The language of global surgery, public health, and finance includes jargon that can be quite dissimilar. Nevertheless, cost-effectiveness analysis and other public health approaches can be helpful in defining value in global surgery. Similarly, financial concepts such as time value of money, discounting, capitalization, and discounted cash flow are also valuable in such discussions. In order to determine the economic impact for surgery, it is necessary to determine what the present and future values are for specific surgical interventions. To do this, disability-adjusted life years (DALYs) are used to calculate the impact of various disease states, wherein a DALY is equal to the years of life lost due to premature death plus years lost due to disability. Surgical interventions are measured in terms of how many DALYs they will avert. DALYs can then be translated into dollars using one of two distinct economic approaches. Translating DALYs to dollars can be helpful in determining the value and cost-effectiveness of global surgery, such as the recently described high return on investment in caesarean delivery to treat obstructed labor. Another possible useful fiscal approach in global surgery is time-driven activity-based costing (TDABC), which can help identify the hidden costs and hidden profits in various activities. Using financial modeling to allow for dynamic understanding of the relationship between margin, volume, capacity, and staff substitutions, TDABC has been helpful in operational planning and strategic use of mid-level providers in clinics domestically. This approach is likely applicable and beneficial in resource-limited settings found in global surgery.

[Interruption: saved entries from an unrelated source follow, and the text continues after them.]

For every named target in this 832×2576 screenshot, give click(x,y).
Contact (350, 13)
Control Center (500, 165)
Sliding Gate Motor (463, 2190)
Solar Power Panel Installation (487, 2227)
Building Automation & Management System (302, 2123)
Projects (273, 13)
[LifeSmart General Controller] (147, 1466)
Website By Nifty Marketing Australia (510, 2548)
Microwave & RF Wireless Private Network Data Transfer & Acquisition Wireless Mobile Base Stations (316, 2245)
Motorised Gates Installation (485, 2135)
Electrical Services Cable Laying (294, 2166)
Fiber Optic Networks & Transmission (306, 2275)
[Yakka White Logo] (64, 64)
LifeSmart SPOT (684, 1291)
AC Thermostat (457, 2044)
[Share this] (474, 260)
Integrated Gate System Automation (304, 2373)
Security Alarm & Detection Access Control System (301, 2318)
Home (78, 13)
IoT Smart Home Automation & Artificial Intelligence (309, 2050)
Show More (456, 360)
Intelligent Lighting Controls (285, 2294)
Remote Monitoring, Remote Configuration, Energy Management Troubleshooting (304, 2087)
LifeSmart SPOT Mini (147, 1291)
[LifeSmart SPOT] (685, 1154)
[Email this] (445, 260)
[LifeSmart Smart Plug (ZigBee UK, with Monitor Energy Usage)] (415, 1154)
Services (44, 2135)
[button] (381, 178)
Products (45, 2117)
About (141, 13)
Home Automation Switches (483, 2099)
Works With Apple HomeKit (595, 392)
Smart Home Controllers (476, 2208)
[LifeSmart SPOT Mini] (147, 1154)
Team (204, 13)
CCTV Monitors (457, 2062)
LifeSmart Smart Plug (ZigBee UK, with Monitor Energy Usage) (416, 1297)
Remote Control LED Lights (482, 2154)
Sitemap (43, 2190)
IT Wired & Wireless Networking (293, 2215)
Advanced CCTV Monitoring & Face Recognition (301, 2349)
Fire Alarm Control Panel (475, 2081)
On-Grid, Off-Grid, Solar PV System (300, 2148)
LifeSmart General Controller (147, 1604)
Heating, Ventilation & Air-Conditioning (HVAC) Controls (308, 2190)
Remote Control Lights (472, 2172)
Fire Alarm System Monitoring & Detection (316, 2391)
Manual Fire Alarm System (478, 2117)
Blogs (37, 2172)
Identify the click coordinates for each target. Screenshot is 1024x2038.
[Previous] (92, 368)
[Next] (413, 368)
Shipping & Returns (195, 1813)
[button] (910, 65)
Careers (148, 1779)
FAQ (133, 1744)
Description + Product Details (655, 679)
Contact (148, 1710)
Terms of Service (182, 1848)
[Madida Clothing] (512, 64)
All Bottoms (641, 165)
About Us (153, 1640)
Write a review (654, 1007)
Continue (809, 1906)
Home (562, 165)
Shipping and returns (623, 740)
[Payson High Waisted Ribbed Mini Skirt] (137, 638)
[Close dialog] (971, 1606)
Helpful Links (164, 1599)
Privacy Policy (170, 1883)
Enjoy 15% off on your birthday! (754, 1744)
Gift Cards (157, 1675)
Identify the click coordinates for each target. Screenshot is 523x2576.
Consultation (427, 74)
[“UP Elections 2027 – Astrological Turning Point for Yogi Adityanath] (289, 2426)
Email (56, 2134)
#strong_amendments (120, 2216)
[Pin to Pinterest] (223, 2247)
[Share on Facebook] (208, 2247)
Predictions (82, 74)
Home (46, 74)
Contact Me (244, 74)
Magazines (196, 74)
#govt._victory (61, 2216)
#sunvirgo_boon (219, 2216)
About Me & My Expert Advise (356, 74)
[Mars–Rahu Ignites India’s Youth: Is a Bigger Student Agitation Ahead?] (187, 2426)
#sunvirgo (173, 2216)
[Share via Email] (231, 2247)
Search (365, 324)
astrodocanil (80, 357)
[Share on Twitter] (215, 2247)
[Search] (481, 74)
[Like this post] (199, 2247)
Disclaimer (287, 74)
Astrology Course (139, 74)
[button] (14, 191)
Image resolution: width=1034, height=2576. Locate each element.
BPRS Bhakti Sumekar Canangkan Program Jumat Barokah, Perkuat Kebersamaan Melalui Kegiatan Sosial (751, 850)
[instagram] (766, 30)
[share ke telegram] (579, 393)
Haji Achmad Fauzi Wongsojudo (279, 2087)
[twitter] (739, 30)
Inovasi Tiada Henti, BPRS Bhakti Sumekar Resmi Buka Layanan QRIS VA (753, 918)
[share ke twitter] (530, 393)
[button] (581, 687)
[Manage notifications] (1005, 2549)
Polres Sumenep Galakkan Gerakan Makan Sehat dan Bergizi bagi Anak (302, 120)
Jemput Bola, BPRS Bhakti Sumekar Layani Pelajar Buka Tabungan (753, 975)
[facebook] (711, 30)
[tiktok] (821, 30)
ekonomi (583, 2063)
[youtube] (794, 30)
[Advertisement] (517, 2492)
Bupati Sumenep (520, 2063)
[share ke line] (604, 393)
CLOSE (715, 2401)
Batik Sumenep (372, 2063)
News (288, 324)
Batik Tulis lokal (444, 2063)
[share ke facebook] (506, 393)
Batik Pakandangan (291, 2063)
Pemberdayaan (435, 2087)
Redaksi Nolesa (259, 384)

Public health or related research
Explain how financial concepts are applied to surgical interventions to determine value in global surgery.
Presenting author's disclosure statement:
Qualified on the content I am responsible for because: I am the Director of the Program in Global Surgery and Social Change within the Department of Global Health and Social Medicine at Harvard Medical School. I also Co-Chair the Paul Farmer Global Surgery Fellowship program in collaboration with Partners In Health. I am involved in several projects looking at the burden of surgical disease, surgical capacity assessment, the use of technology for post-operative patient management and the economic impact of untreated surgical disease.
Any relevant financial relationships? No
I agree to comply with the American Public Health Association Conflict of Interest and Commercial Support Guidelines,
and to disclose to the participants any off-label or experimental uses of a commercial product or service discussed
in my presentation.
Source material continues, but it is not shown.